1. 250 grams of ordinary flour.

2.Add 3 grams of white sugar.

3.Pour in about 1.5 grams of yeast.

4. Dissolve the yeast in warm water and pour it into the flour.

5.Add about 150 ml of warm water and stir the flour into a dry dough.

6.Knead into a smooth dough, cover with plastic wrap and place in a warm place to ferment.

7.The inside of the fermented dough forms a honeycomb shape.

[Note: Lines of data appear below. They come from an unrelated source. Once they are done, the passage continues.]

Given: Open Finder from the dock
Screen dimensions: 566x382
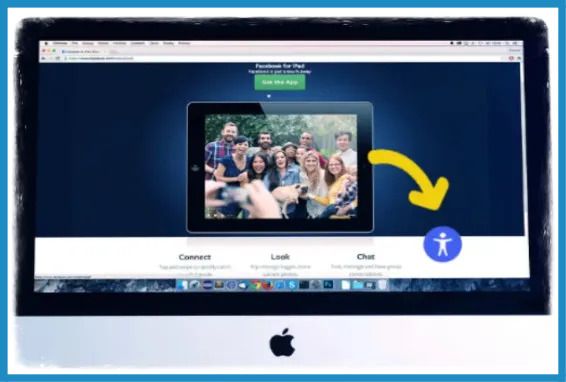Looking at the screenshot, I should pyautogui.click(x=182, y=285).
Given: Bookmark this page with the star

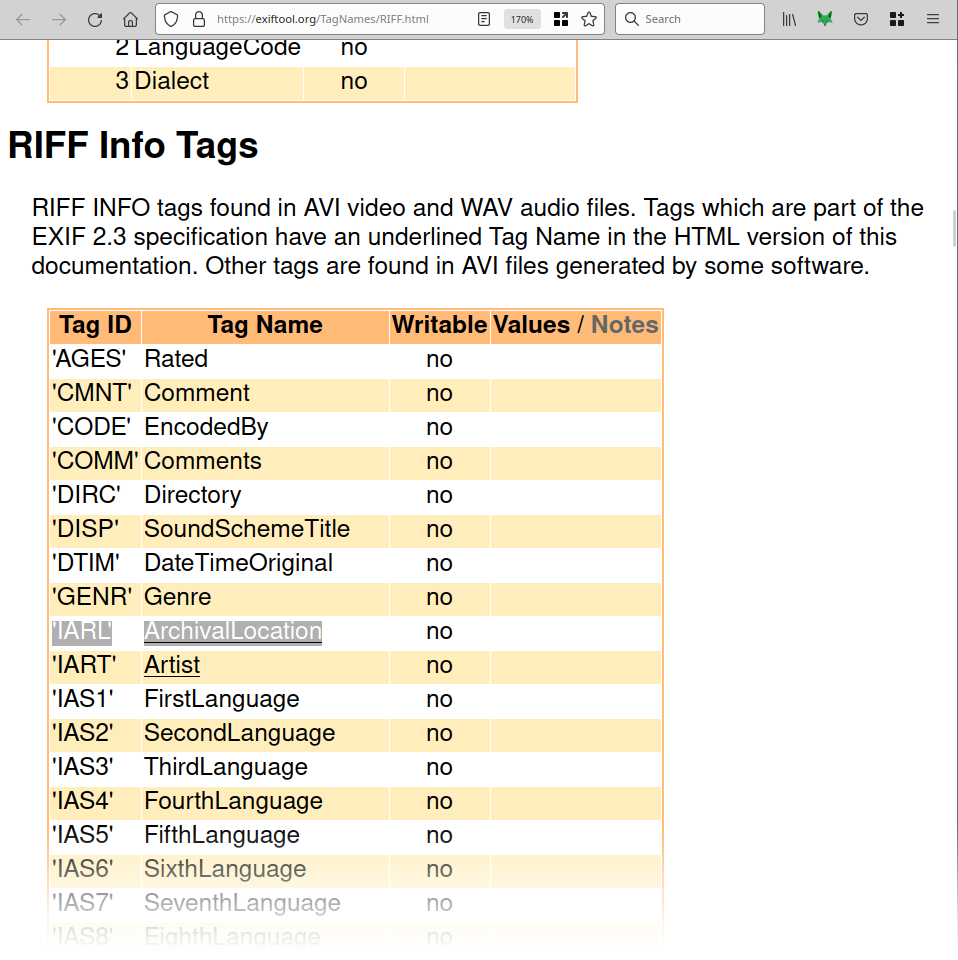Looking at the screenshot, I should [x=589, y=19].
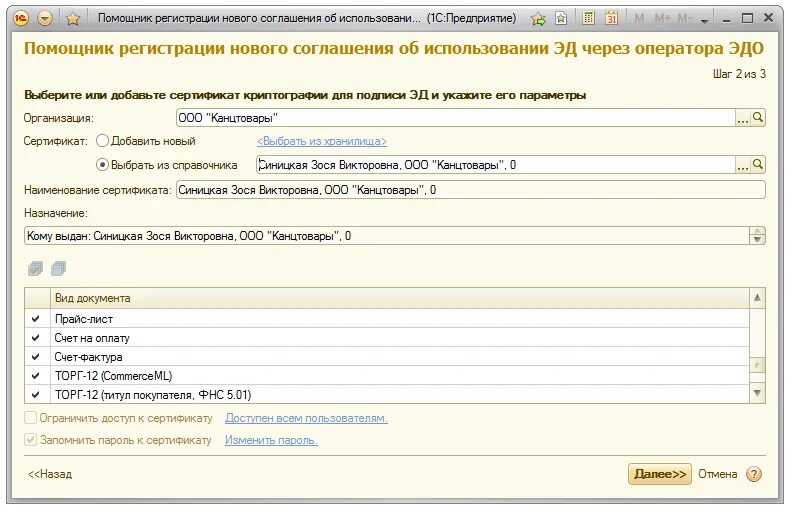Click the favorites star in title bar
This screenshot has height=521, width=798.
pyautogui.click(x=72, y=18)
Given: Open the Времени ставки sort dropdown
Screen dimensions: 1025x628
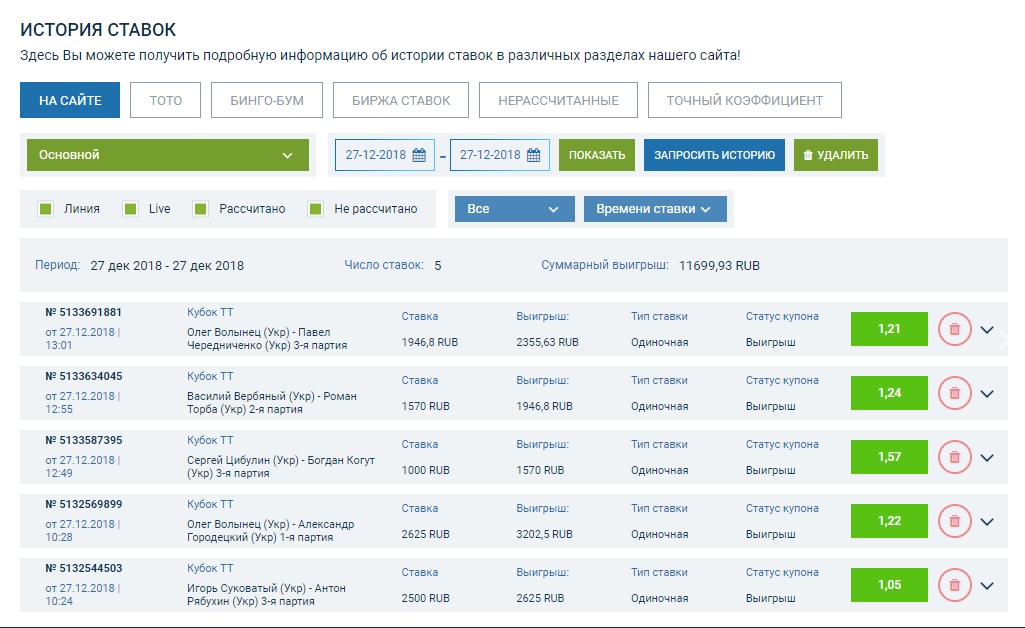Looking at the screenshot, I should 654,209.

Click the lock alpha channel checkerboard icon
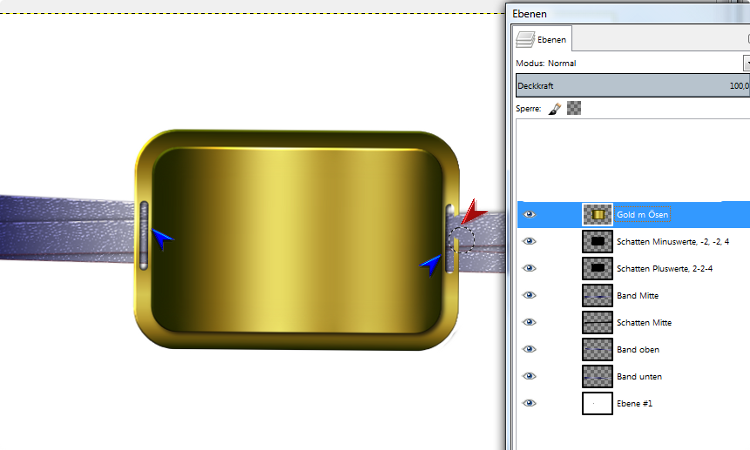pos(573,107)
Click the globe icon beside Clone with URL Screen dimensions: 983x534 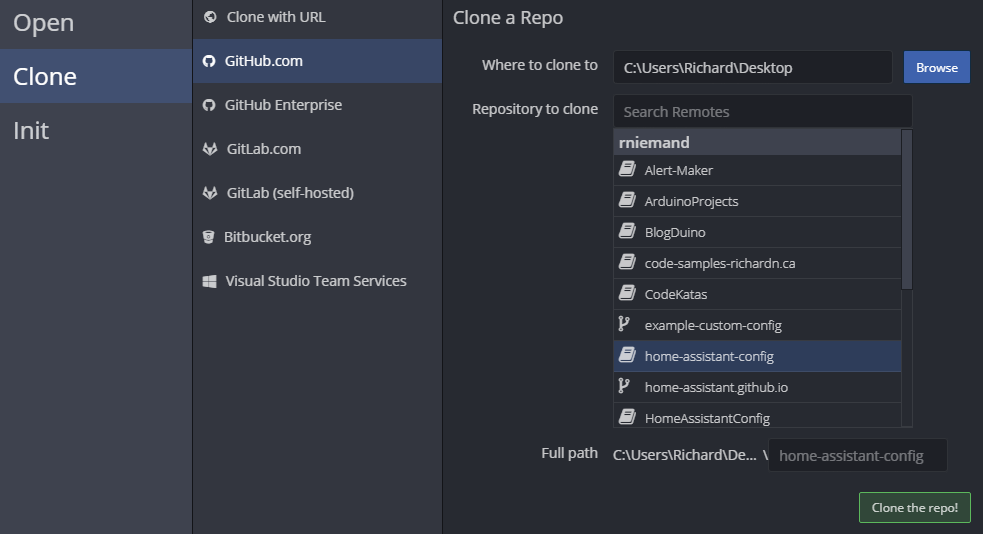[210, 17]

8.Sprinkle a little dry flour on the dough mat and knead again into a smooth dough, and discharge the air in the dough.

9. Roll the dough into a 0.5cm thick piece, brush it evenly with oil and sprinkle with cooked black Sesame powder.(Pick up the dough piece, fold it in half several times, and dip it evenly)

10. Fold both sides of the dough piece back.

11.Brush oil and sprinkle with cooked sesame powder.

12. Then fold it in half and cut into strips about 2.5CM wide.

13. Take two long strips and stack them vertically, and press them from the middle with chopsticks.

14.Pinch both ends and pull it long.

15.Put the chopsticks in the middle of the noodles and pinch both ends.

16.Rotate in a circle.

17.Finally, put the two ends together, pinch them firmly, and take out the chopsticks.

18.Molding.

19. Apply a little oil to the cage and put the flower rolls on it, let it rise for about 15 minutes, boil cold water and steam for 15 minutes Turn off the heat and open the lid after 2-3 minutes.

20.The delicious flower rolls are out of the pot.After steaming, put them in a fresh-keeping bag and refrigerate them for next time.It is convenient to heat it up or bake it in the oven.
Tips
1.The so-called warm water used for kneading the noodles is as long as it is not hot to your hands.
2.There is no specific description of how long it will take for the dough to ferment.Cover the kneaded dough with plastic wrap and place it in a warm place (such as a balcony), cover it with a towel or a small mat, and observe the dough as it ferments.Just 1.5 times the original volume is enough.
3.When adding water to the dough, the amount of water absorbed by the flour may be slightly different.Increase or decrease the amount according to the actual situation.